Link mbedTLS libraries in when SHA1_BACKEND == "mbedTLS"

[staticfloat]

Over at Julia, we really enjoy the ability to build libgit2 against mbedTLS and completely elide dependency on libssl for cryptographic operations. We noticed that with the release of v0.27.1 there were a few holes in the buildsystem for mbedTLS:

• The shim routines for sha1 calculation do not actually get added to the list of files to be compiled.

• If SHA1_BACKEND is set to mbedTLS, but USE_HTTPS is not set to mbedTLS, libmbedtls doesn't get linked properly.

I have taken the liberty of editing the travis build configuration to do more complete mbedTLS testing.

[carlosmn]

and completely elide dependency on libssl for cryptographic operations

Note that we do not use libssl for SHA-1 by default but instead use a vendored version of SHA-1 which can detect the SHAttered attack.

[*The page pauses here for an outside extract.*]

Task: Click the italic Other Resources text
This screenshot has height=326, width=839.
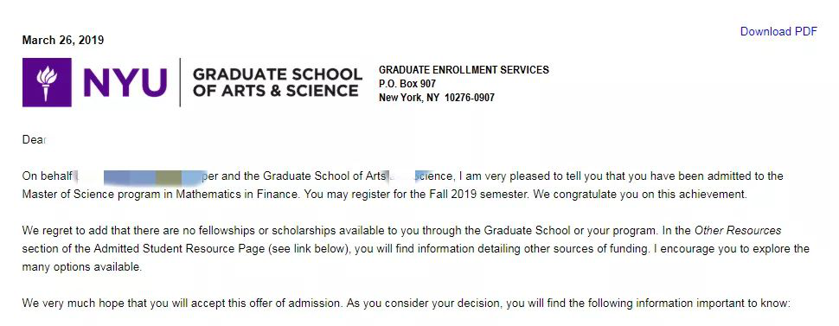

While I guess this is fine for completeness, are you sure you want to use a library that cannot detect the attack?

[simonbyrne]

I should also clarify: we were using v0.27.1 + the changes from #4173

[staticfloat]

Note that we do not use libssl for SHA-1 by default but instead use a vendored version of SHA-1 which can detect the SHAttered attack.

Ah, I did not notice this, as I was last using v0.26.0, which I do not believe did this by default. That's neat! I agree with you; we should be using the collision detection version by default.

For code coverage purposes, I think the .travis.yml changes within this PR still make sense, however.

[pks-t]

Yeah, it makes a lot of sense to put this into our existing mbedTLS builds. Thanks for your changes!